Anayasamızın 1. maddesi, Türkiye Devleti’nin bir cumhuriyet olduğunu açıkça belirler. Bu, ülkenin yönetim şeklinin halkın iradesiyle belirlenmesini ifade eden temel bir ilkedir ve cumhuriyetin yerine başka bir yönetim biçiminin önerilmesi dahi, Türkiye’nin kuruluş felsefesine aykırıdır. 2. madde, Türkiye Cumhuriyeti’nin niteliklerini tanımlar: demokratik, laik, sosyal bir hukuk devleti. Bu niteliklerin her biri, halkın özgürlüklerini, adaleti, eşitliği ve laik bir düzeni güvence altına alır. Anayasamızın bu maddesi, Türkiye’yi modern dünyada saygın bir devlet haline getiren en önemli ilkeleri içermektedir. 3. madde ise Türkiye Devleti’nin ülkesi ve milletiyle bölünmez bütünlüğünü güvence altına alır ve resmi dilinin Türkçe, bayrağının ay yıldızlı al bayrak, milli marşının İstiklal Marşı, başkentinin Ankara olduğunu belirler. Bu maddeler, Türkiye’nin bağımsızlığı ve birliğinin sembolleridir.
Sayın Kurtulmuş’un yaptığı açıklamalar, 3. maddenin tartışmaya açılabileceği gibi bir izlenim vermektedir. Ancak anayasanın 4. maddesi, bu maddelerin değiştirilmesini ya da değiştirilmesinin teklif edilmesini dahi yasaklar. Bu dört maddenin herhangi bir şekilde tartışmaya açılması, ülkemizin temel varlık nedenlerinin sorgulanması anlamına gelir ki, bu kabul edilemez bir tehlikedir.

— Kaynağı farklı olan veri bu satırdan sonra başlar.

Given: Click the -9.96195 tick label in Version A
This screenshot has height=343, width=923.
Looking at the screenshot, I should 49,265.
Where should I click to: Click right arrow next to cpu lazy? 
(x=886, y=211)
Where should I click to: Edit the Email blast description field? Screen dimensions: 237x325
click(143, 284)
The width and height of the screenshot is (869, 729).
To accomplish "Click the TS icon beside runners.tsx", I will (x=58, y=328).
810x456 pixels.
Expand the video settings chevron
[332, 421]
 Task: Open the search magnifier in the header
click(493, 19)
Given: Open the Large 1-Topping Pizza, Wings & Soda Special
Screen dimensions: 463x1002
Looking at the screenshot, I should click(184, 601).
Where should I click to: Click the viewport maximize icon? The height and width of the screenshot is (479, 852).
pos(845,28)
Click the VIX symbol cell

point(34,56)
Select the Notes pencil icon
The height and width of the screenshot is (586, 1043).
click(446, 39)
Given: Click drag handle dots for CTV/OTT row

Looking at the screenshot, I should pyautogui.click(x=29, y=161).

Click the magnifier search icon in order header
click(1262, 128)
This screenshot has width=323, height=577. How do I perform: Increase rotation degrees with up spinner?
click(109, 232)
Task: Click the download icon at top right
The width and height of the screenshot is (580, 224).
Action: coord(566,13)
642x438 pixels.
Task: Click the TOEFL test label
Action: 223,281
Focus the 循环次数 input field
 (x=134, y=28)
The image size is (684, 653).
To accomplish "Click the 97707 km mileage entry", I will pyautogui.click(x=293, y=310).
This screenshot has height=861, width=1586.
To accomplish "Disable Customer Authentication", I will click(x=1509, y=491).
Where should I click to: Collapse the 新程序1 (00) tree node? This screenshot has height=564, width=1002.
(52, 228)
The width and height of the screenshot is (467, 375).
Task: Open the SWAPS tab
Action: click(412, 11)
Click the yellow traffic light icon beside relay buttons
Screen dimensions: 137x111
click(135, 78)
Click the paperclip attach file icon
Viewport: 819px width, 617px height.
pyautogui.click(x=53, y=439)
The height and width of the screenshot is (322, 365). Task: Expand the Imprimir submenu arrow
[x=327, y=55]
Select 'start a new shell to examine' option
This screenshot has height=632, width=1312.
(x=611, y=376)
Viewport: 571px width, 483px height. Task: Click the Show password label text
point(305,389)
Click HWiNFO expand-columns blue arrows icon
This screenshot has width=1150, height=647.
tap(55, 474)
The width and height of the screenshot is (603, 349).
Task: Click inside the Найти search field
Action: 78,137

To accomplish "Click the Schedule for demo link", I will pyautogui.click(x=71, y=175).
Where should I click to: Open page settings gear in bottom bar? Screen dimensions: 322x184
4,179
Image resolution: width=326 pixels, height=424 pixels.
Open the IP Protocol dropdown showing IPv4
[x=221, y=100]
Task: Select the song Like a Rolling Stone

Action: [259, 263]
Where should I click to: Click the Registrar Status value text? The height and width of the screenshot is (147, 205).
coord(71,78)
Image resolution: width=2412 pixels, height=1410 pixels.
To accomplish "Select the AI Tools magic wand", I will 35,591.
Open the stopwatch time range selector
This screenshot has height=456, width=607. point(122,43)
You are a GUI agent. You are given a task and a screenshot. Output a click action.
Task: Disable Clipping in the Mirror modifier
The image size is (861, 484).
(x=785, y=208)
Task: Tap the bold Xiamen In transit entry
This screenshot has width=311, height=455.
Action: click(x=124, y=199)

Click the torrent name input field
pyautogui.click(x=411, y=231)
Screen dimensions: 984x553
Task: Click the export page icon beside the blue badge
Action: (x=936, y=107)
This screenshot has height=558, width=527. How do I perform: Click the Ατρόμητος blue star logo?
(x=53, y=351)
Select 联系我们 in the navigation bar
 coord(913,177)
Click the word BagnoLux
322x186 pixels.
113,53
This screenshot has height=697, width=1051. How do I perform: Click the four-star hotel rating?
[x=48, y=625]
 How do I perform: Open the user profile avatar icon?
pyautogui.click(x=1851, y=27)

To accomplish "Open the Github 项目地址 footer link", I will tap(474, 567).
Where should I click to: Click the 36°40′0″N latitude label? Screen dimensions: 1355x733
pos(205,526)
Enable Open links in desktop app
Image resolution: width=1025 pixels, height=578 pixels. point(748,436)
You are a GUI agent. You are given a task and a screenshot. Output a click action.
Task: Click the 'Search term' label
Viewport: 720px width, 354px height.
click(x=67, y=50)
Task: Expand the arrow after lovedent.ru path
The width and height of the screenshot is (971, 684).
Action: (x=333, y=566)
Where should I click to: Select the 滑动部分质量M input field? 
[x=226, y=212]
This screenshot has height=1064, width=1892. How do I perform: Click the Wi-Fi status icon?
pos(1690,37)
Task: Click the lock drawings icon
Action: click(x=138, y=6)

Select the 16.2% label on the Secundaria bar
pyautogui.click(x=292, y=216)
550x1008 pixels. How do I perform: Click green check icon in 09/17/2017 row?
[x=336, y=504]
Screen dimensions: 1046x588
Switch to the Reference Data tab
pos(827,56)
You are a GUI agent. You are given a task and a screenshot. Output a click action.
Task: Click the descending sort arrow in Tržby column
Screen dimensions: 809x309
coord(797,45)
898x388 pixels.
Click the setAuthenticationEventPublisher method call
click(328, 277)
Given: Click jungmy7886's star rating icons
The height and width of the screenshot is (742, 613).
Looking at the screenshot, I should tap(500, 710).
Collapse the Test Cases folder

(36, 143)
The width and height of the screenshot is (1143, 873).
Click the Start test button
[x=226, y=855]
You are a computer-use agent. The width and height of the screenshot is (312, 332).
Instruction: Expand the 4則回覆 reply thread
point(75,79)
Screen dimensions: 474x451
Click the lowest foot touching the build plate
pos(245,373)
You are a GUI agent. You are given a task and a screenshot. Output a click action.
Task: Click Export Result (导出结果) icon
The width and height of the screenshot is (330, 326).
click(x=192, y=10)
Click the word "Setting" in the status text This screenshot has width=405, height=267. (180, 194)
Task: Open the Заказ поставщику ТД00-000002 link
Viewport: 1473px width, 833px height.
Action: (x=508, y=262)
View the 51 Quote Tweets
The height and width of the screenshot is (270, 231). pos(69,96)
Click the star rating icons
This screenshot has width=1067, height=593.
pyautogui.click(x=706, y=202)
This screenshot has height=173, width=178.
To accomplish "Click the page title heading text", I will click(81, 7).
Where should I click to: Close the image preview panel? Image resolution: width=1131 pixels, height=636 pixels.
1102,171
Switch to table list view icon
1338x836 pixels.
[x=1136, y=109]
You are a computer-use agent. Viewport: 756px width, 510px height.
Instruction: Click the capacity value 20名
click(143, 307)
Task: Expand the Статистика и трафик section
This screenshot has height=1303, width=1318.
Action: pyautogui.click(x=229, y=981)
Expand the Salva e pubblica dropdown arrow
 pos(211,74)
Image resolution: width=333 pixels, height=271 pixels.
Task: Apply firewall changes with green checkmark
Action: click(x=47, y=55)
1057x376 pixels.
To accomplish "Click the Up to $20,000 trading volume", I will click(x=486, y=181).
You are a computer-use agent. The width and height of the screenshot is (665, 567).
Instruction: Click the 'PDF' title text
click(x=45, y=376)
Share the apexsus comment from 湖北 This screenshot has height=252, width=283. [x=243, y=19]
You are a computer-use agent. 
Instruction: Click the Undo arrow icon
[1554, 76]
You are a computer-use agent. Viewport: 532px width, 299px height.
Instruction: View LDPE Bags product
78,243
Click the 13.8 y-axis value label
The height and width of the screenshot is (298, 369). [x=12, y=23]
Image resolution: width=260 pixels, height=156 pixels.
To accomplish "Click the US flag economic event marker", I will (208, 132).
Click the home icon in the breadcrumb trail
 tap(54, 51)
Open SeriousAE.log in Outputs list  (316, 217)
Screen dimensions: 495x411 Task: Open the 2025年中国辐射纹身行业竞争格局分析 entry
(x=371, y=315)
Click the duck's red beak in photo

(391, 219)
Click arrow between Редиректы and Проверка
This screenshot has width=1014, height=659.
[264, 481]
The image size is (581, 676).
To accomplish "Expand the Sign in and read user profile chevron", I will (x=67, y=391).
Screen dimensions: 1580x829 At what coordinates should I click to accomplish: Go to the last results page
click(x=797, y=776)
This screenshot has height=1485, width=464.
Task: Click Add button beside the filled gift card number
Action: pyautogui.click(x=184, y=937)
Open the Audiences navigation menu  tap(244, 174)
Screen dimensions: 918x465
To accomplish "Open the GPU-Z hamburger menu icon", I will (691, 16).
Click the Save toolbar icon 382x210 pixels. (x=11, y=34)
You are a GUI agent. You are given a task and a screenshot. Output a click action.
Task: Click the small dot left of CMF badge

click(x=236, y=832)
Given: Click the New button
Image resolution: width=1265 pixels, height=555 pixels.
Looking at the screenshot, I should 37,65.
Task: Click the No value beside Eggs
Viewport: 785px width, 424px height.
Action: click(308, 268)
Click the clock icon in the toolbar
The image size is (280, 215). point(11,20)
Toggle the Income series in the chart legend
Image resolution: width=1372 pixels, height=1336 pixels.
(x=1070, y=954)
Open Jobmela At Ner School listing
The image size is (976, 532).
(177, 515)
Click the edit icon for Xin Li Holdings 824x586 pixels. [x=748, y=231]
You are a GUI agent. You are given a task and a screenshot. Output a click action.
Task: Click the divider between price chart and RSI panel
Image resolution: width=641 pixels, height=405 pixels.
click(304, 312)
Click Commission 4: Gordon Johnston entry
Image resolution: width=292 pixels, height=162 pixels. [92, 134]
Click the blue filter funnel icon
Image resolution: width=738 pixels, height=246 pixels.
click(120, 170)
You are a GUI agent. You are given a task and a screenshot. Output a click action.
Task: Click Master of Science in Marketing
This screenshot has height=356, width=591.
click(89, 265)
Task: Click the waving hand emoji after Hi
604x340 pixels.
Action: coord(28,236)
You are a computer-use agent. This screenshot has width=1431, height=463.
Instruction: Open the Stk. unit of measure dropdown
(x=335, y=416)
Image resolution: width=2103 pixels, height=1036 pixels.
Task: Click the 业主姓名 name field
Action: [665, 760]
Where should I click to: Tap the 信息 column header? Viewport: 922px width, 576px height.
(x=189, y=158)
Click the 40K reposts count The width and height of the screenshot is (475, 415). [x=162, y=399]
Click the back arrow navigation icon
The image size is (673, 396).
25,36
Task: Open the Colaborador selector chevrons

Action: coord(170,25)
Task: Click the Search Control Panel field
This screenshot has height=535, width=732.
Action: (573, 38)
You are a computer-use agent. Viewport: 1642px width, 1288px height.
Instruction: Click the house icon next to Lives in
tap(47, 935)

Türkiye Cumhuriyeti’ni kuran irade, bu maddeleri anayasa içinde koruma altına alarak, değiştirilemez olduklarını açıkça belirtmiştir. Ülkemizin istikrarı, birliği ve bütünlüğü bu maddelere dayanmaktadır. Dolayısıyla, Sayın Kurtulmuş’un meclis başkanı olarak bu maddeleri tartışmaya açma çabası, anayasal bir ihlal olmanın ötesinde, Türkiye Cumhuriyeti’nin temel değerlerine yapılmış bir saldırıdır. Meclis başkanlığı, bu ülkenin en yüksek yasama organının başında olmayı, milletin iradesini temsil etmeyi ve anayasanın koruyuculuğunu üstlenmeyi gerektirir. Bu pozisyondaki bir ismin, anayasanın değiştirilmesi dahi teklif edilemeyen maddesini tartışmaya açması, milletin güvenini sarsar ve ülkemizi kaosa sürükler.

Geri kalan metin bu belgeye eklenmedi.